== Working data ==
★ ★ ★
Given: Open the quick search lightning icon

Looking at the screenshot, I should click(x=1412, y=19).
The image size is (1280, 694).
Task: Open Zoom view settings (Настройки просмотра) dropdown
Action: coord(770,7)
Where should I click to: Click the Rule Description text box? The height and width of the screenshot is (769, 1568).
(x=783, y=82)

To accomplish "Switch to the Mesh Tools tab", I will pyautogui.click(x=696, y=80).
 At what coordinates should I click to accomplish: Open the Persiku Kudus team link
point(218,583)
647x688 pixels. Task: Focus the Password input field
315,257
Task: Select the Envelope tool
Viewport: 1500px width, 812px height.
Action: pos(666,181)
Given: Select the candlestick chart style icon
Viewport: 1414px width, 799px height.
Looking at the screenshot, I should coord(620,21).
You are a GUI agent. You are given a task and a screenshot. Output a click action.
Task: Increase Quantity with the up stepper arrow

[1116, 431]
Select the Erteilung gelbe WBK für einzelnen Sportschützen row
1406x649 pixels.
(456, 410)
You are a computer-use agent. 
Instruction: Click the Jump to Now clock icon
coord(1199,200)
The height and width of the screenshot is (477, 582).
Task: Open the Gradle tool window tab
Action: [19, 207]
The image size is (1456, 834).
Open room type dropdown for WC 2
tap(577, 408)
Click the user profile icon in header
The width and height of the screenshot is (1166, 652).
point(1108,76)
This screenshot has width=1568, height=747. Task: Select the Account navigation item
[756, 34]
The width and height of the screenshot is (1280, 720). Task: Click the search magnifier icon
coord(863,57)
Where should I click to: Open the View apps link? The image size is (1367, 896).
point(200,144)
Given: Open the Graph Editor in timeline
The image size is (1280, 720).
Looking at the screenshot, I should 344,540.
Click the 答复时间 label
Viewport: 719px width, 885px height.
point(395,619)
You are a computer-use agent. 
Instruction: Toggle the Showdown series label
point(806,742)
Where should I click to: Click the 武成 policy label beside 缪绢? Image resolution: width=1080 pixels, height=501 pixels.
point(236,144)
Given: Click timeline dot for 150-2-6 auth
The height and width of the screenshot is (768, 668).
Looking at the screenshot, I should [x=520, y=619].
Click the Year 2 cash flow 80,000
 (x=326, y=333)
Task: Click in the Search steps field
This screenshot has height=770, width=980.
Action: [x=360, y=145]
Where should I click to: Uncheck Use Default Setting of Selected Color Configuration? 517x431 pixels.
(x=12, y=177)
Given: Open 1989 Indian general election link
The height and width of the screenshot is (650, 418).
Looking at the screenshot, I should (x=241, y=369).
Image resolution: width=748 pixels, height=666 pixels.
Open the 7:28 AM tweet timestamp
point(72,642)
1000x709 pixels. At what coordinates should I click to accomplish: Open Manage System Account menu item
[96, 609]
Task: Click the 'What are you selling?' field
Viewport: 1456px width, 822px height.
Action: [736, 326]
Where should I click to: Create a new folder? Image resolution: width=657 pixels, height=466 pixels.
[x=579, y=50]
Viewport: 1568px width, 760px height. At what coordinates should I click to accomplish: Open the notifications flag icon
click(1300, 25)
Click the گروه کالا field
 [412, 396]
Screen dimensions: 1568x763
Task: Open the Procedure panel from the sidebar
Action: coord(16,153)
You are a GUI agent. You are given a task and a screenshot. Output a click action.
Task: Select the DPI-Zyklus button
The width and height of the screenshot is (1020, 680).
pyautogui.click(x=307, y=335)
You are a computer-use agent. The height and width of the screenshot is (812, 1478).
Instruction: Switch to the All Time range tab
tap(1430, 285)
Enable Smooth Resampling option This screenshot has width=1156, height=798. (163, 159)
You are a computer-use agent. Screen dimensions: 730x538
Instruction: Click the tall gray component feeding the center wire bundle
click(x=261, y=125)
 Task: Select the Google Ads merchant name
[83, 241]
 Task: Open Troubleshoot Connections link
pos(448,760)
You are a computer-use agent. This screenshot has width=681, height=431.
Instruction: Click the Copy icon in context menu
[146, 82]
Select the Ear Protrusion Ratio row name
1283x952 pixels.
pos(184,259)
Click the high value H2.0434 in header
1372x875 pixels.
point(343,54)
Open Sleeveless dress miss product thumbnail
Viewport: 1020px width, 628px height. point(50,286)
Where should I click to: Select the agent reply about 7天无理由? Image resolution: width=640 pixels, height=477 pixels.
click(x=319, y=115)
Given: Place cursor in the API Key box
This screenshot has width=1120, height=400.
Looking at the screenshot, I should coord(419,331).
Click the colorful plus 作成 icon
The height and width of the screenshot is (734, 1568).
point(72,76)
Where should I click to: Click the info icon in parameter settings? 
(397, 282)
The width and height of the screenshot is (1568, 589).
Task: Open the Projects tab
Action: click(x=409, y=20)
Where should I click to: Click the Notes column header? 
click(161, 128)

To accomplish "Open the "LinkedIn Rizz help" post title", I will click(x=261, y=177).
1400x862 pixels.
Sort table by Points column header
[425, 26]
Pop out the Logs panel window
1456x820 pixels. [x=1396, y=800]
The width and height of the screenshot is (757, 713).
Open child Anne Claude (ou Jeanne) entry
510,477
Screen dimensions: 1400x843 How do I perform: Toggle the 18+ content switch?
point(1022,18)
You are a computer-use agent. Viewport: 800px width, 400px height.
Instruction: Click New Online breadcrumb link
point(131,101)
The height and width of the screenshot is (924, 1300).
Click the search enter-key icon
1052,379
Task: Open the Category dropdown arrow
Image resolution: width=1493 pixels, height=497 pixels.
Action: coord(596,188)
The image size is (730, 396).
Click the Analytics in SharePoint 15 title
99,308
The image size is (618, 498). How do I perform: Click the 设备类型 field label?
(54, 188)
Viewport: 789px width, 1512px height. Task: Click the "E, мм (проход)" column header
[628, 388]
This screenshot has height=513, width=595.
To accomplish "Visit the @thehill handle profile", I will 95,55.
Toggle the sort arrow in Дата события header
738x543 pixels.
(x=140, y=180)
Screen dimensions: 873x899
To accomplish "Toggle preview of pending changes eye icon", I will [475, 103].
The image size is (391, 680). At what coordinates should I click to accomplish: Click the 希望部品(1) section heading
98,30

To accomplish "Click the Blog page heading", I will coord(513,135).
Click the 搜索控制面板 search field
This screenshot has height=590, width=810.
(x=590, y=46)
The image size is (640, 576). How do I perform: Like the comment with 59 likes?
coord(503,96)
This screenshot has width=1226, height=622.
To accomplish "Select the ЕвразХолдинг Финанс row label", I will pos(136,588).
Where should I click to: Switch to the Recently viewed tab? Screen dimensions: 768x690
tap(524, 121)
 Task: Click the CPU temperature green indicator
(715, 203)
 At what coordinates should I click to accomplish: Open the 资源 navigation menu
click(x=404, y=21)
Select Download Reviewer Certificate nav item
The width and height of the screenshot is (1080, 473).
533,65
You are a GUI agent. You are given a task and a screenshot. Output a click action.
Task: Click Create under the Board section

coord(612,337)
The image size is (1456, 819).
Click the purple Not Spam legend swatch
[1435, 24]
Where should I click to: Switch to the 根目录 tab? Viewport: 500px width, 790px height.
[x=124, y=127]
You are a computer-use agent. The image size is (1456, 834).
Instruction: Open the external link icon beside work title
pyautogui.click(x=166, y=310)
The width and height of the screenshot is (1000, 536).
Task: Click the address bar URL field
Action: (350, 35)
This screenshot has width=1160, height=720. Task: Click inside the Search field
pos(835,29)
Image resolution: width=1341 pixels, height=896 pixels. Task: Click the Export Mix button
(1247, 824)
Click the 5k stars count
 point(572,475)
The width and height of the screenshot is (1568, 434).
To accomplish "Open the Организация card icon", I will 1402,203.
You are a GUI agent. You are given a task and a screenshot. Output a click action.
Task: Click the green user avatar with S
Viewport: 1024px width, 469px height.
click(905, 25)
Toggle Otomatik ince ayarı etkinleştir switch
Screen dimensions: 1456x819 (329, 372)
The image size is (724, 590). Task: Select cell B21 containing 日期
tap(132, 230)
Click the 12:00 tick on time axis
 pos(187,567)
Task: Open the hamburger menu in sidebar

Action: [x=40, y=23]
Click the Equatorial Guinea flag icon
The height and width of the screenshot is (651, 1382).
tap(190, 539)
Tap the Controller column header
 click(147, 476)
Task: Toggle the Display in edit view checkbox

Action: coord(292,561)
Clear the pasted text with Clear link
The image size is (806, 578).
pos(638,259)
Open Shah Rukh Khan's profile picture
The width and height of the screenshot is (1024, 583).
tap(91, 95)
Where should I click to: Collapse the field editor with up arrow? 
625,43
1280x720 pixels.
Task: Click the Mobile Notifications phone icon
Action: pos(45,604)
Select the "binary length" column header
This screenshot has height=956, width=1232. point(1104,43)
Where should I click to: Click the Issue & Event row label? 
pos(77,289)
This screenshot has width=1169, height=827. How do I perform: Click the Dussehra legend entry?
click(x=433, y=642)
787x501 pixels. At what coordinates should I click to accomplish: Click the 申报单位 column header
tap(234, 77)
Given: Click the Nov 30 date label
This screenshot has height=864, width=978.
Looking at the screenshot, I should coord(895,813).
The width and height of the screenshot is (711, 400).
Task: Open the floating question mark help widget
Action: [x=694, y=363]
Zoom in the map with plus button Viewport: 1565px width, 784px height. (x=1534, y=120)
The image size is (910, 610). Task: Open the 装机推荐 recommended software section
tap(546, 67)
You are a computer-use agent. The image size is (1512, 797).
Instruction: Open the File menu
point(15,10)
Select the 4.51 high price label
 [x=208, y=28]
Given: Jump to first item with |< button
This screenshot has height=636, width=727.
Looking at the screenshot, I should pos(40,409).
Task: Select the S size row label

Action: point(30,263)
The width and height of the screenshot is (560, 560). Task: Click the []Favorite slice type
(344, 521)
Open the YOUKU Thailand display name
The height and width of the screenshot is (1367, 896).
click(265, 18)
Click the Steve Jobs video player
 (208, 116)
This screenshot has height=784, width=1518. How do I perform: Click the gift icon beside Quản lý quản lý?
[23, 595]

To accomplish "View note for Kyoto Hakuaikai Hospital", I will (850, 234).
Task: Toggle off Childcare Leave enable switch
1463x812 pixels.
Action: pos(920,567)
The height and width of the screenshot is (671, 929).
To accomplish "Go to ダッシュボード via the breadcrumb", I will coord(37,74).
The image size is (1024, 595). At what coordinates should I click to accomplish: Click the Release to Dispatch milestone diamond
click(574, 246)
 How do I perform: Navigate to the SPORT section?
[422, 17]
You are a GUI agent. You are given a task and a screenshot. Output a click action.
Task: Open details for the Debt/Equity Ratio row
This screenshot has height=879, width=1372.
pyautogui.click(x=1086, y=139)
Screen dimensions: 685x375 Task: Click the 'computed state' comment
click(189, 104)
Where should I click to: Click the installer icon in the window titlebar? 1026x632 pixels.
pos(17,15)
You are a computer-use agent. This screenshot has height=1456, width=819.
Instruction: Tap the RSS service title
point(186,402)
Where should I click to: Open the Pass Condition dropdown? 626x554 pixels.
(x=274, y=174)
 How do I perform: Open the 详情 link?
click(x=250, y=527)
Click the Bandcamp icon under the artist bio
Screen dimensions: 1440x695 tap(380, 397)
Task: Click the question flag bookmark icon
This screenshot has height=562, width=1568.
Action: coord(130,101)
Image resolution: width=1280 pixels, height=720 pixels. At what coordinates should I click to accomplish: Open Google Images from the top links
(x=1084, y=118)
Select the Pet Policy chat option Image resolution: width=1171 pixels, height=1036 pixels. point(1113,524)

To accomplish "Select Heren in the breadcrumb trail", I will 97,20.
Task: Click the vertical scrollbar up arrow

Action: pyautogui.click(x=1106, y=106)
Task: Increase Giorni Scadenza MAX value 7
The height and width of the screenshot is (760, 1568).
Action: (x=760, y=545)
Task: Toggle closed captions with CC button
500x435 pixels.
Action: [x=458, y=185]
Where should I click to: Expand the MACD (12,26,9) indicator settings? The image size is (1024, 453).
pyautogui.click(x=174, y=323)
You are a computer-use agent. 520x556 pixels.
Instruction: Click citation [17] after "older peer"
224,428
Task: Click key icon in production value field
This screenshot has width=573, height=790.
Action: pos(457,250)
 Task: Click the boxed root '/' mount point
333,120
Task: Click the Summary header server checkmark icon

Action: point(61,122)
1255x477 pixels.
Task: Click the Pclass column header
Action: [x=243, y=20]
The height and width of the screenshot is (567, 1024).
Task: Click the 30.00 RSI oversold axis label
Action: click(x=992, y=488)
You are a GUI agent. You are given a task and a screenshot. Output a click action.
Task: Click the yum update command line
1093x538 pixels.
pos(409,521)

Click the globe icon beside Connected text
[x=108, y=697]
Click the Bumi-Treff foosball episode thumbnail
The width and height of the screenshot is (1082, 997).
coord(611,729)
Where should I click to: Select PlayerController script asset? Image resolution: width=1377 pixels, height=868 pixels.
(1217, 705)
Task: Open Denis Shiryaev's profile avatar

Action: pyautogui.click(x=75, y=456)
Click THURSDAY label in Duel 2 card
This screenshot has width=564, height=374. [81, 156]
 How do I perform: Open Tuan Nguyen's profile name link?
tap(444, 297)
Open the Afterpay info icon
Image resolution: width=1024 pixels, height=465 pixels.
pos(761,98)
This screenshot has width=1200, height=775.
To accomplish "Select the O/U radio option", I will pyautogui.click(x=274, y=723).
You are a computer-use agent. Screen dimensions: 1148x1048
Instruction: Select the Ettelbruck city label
★ ★ ★
== Aim ==
Please rewrite the part of the listing that opens with the line containing "Task: Click in the Search steps field" and closes with the line containing "(x=12, y=177)", swapping "Search steps" for "Find steps" and leaving everything else unchanged.

== Task output ==
Task: Click in the Find steps field
This screenshot has height=770, width=980.
Action: [x=360, y=145]
Where should I click to: Uncheck Use Default Setting of Selected Color Configuration? 517x431 pixels.
(x=12, y=177)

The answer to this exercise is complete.